Regional mediators gather in Lomé to assess DRC peace efforts
On 7–8 June 2026, Lomé, the capital of Togo, became the venue for a strategic meeting focused on the crisis in eastern Democratic Republic of the Congo (DRC). Around the table sat representatives of the main regional mediation frameworks: the Southern African Development Community (SADC), the East African Community (EAC), the International Conference on the Great Lakes Region (ICGLR), joined by envoys from the African Union (AU) and the United Nations (UN). Their stated objective was to evaluate the coherence of diplomatic initiatives and gauge how far the warring parties remain from a lasting settlement.
Lomé as hub for a fragmented mediation
The choice of Togo as the gathering point was no accident. Faure Gnassingbé, designated AU facilitator for the Congolese dossier, has been working for months to unite parallel initiatives that have multiplied without always converging. The Nairobi process, led by the EAC, and the Luanda process, steered under the AU umbrella and long spearheaded by Angola’s João Lourenço, have advanced in separate lanes. The gradual fusion of these tracks, begun in 2024, has yet to deliver the expected results on the ground.
Diplomats in Lomé acknowledged that coordination remains the Achilles’ heel of the peace effort. Several speakers stressed the need to streamline dialogue channels to prevent protagonists from playing one mediation against another. This fragmentation long benefited armed actors, foremost the March 23 Movement (M23), whose military advances in North Kivu and South Kivu have redrawn the region’s security map.

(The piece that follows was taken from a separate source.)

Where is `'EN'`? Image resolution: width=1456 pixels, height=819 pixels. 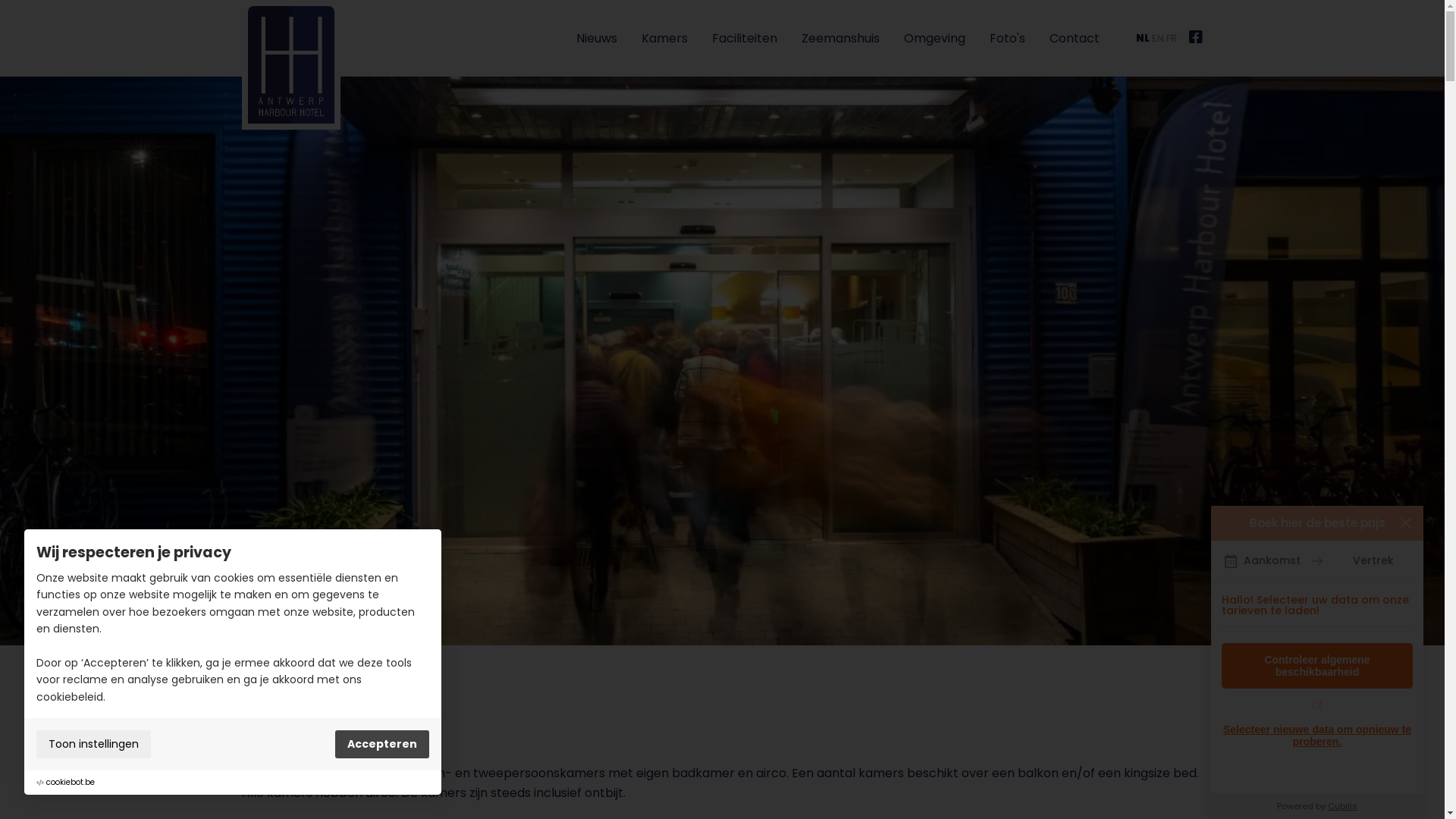
'EN' is located at coordinates (1156, 36).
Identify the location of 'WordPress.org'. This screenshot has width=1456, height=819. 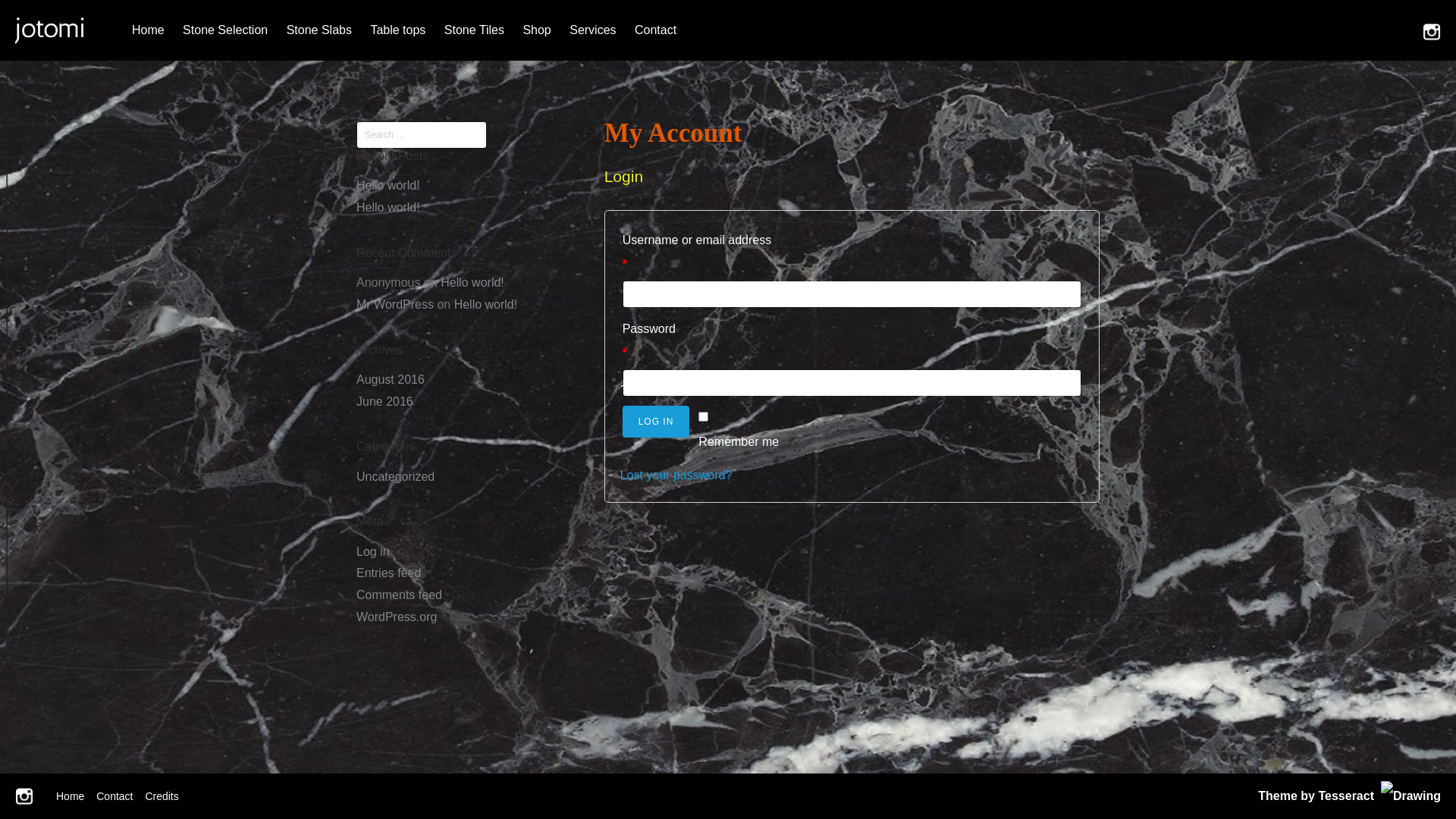
(397, 617).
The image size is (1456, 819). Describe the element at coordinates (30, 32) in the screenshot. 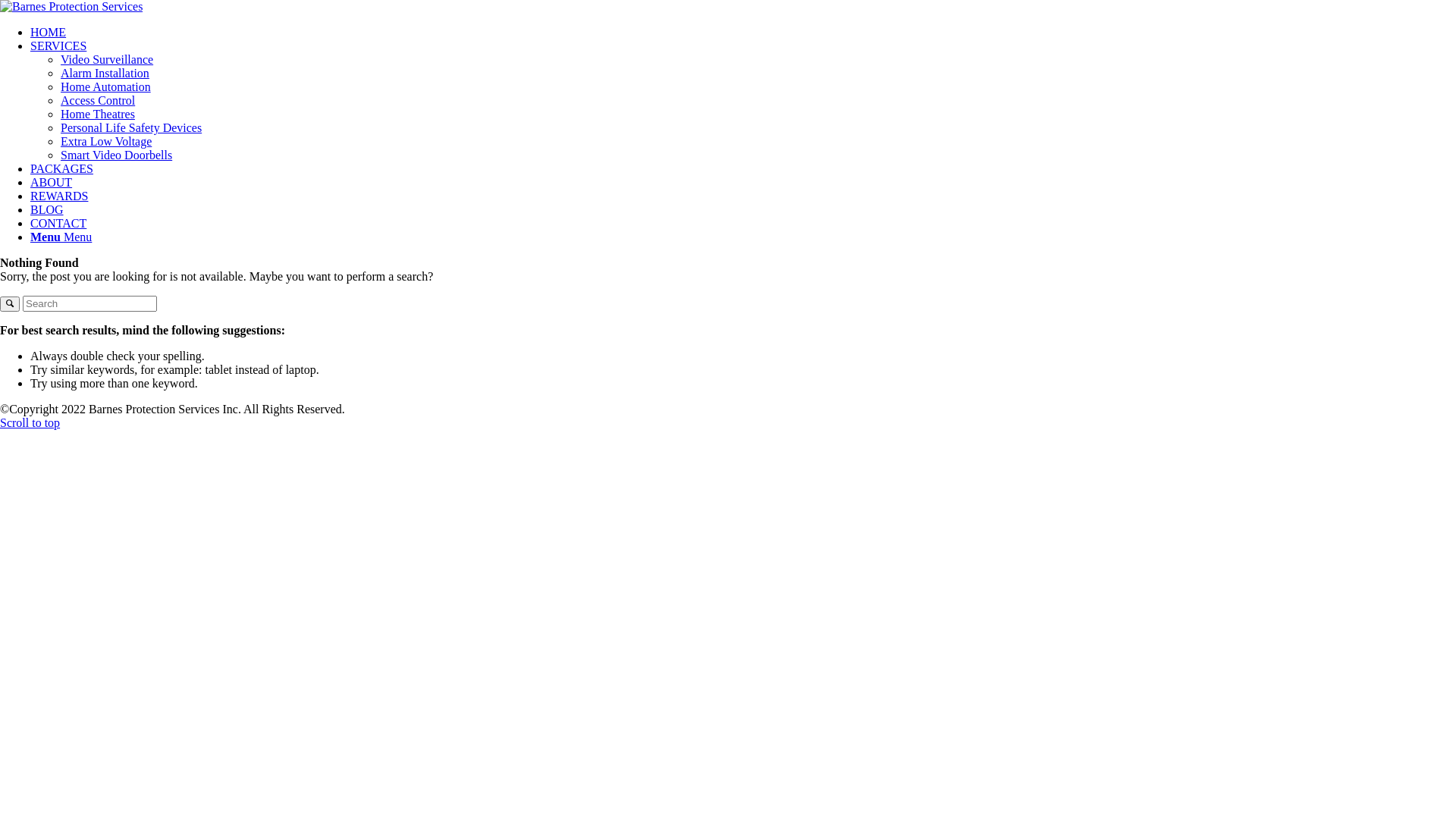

Timeline under pressure between Kinshasa, Kigali and the M23
The diplomatic progress reported during the Togolese meeting remains modest compared to expectations. Direct talks between Kinshasa and the M23, long refused by Congolese authorities, eventually began under combined pressure from regional mediators and international partners. Meanwhile, the bilateral track between the DRC and Rwanda—accused by the UN and several Western chancelleries of backing the rebel movement—remains the most delicate political knot to untangle.
Mediators reminded participants that implementation of prior commitments, notably the withdrawal of foreign forces from Congolese territory and the cantonment of armed groups, is facing worrying delays. The deployment of the SADC mission in the DRC (SAMIDRC), which suffered heavy human losses in early 2025, illustrated the limits of regional military responses to a conflict whose economic, land-related and identity-based drivers extend well beyond the security sphere.
War economy complicates path out of crisis
Beyond the political dimension, attendees underscored the urgency of tackling the illicit exploitation networks of Kivu’s mineral resources. Coltan, tin, gold and tungsten fuel a war economy whose ramifications reach into international supply chains. Several mediators are pushing for a regional traceability mechanism, deemed an indispensable condition for any sustainable de-escalation.
The Lomé meeting did not produce dramatic announcements, but it reaffirmed the principle of an integrated approach. Next steps are expected to involve Congolese civil society actors more closely—long sidelined in processes dominated by heads of state and chancelleries. Civil society groups from North Kivu and South Kivu, as well as traditional authorities, are now identified as essential relays for grounding any eventual agreement in the reality of battered territories.
Still, mediators left the Togolese capital without a firm timeline for signing a comprehensive accord. The coming weeks will tell whether the diplomatic momentum generated in Lomé is enough to shift the trajectory of a conflict that, for more than three decades, has defied all peace architectures built around the Great Lakes region.